Ok, sorry if I posted something inappropriate.*
-
Am I the only one here who thinks Covid-19 is a "process" to "cleanse" the planet? :-X
By nature or what? Evolution doesn't think, so it's not like COVID arose as nature's way of killing off humanity in response to the damage we have caused to it (which COVID isn't very good at anyway).
It is a reasonable idea, maybe it is indeed a "revenge" of nature. And everything because of us.
-
It is a reasonable idea, maybe it is indeed a "revenge" of nature. And everything because of us.
How?
-
We are part of nature. All diseases and disasters were created by the wise and loving god, for his own perverse amusement.
-
If we had loved God, he would have avoided such disasters.
-
Similar disasters occurred to the dinosaurs, and whatever happens to us will also happen to most other mammals, not to mention trees, fish, insects.....does your god not care for all his creation? And are you blaming homo sapiens for what happened before we evolved? Many of my tribe, who dearly loved at least the Judaeo-Christian god, were killed for doing so. In short, what has your god done to deserve love?
-
If we had loved God, he would have avoided such disasters.

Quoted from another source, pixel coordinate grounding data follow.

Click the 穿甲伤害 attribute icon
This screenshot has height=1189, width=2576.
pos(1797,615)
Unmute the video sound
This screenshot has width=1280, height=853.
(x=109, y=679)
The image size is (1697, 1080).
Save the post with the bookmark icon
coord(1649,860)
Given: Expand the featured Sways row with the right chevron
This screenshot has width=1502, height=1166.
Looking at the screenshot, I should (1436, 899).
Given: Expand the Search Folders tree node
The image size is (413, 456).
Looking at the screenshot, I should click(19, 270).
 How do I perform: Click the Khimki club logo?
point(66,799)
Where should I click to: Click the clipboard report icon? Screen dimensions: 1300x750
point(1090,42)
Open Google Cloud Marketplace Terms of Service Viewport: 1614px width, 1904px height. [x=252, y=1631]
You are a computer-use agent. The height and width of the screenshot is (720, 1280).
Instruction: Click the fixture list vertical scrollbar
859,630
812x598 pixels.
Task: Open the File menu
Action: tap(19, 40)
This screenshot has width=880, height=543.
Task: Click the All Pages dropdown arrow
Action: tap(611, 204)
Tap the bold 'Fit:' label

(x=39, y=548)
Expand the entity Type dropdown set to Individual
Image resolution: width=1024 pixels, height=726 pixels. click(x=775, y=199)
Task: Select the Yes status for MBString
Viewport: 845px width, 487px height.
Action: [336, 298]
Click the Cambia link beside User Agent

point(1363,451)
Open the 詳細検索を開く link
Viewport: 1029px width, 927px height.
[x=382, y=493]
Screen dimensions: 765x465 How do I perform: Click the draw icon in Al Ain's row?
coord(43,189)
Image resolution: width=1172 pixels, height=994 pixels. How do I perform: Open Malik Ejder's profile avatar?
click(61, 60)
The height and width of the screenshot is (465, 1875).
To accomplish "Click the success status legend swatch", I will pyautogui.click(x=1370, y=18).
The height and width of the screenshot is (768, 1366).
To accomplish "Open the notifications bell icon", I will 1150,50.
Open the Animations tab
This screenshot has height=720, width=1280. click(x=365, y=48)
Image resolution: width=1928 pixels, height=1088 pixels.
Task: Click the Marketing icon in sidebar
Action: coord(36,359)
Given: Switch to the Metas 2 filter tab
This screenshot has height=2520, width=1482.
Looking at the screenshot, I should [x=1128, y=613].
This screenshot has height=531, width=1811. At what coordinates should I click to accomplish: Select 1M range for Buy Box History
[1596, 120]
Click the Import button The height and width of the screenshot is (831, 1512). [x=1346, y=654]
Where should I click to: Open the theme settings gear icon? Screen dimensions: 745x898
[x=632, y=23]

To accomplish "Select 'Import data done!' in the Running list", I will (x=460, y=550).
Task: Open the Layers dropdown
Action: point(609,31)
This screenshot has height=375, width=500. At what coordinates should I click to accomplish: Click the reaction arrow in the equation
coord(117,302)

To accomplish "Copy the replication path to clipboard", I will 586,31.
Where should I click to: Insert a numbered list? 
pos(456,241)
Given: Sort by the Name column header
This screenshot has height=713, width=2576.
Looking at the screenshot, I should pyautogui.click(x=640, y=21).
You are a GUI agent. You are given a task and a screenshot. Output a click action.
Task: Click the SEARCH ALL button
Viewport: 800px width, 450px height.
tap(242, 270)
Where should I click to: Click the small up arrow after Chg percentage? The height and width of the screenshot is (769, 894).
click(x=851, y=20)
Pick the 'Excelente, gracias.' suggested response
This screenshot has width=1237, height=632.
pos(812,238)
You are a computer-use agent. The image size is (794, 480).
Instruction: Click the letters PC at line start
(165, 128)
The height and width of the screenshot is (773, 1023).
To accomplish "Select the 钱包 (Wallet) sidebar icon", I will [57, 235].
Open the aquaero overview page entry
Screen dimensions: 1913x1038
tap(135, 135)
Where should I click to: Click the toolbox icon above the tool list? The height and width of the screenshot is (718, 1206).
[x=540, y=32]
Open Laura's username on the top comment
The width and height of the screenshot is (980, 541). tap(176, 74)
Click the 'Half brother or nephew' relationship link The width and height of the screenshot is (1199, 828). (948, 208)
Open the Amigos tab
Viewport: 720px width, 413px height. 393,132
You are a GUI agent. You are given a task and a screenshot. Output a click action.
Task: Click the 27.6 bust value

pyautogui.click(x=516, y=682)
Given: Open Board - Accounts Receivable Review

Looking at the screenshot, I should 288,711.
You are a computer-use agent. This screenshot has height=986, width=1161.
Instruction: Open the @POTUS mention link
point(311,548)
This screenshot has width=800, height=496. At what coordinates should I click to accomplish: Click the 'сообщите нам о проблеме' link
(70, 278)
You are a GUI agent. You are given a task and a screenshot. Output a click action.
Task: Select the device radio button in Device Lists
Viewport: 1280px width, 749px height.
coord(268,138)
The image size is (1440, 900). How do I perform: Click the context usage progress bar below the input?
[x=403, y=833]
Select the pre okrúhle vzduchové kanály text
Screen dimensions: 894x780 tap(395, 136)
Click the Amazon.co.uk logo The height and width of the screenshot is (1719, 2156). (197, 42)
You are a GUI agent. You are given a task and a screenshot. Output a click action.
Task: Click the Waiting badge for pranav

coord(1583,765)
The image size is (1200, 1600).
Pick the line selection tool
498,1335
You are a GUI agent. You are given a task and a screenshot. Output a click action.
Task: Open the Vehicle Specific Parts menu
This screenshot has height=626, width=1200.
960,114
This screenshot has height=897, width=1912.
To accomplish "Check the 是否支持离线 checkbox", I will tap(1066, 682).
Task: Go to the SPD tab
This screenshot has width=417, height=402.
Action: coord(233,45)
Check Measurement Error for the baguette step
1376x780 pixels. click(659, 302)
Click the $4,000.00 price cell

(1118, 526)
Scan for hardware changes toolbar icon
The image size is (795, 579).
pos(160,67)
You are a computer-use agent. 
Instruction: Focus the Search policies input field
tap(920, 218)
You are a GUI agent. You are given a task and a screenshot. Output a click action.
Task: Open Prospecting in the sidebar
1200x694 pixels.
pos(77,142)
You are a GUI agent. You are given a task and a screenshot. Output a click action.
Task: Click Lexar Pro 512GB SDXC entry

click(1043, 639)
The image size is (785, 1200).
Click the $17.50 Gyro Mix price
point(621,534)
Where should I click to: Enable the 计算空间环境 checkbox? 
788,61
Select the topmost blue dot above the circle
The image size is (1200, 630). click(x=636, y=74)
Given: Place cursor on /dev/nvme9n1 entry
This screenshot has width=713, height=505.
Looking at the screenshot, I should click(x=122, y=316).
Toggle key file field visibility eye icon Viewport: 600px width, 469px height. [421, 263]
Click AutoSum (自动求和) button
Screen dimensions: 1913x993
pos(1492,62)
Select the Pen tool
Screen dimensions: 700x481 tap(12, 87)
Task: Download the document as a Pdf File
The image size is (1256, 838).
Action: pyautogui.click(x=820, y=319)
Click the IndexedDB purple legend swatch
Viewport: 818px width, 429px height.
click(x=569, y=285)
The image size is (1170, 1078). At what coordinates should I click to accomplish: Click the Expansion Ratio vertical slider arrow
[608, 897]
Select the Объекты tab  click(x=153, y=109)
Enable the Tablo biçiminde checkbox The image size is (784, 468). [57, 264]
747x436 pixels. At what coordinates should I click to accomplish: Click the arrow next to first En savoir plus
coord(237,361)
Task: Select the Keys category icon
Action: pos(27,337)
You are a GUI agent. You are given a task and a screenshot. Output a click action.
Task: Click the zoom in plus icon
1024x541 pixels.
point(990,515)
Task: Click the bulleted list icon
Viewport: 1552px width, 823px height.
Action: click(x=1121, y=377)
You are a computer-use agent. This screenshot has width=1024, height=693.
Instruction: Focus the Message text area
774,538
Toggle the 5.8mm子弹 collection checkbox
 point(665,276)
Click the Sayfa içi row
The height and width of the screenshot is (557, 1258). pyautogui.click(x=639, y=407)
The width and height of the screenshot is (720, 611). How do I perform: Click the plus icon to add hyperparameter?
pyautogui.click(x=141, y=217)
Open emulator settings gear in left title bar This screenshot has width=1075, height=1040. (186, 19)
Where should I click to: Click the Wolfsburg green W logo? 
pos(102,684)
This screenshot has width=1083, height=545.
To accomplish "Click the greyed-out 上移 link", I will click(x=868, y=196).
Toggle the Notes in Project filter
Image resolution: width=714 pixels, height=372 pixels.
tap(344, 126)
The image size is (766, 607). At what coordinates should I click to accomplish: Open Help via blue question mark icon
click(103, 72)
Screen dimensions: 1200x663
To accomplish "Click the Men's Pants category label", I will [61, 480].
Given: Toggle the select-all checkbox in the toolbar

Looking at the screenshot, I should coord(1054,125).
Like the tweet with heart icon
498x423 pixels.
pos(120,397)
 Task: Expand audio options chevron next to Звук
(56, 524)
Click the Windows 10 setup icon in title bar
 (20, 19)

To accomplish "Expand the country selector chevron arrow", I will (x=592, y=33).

That idea would suggests that the congregations of at least some denominations of some churches should be exempt from disaster.
Can you point them out?
-
If we had loved God, he would have avoided such disasters.
That is precisely the Distinction between God & the Devil.
Commanding terms & conditions apply* & Demanding worship n praise are characteristic traits of a Tyrannical Dictatorship.
P.S. - GOD controls & enslaves, but the Devil sets you FREE!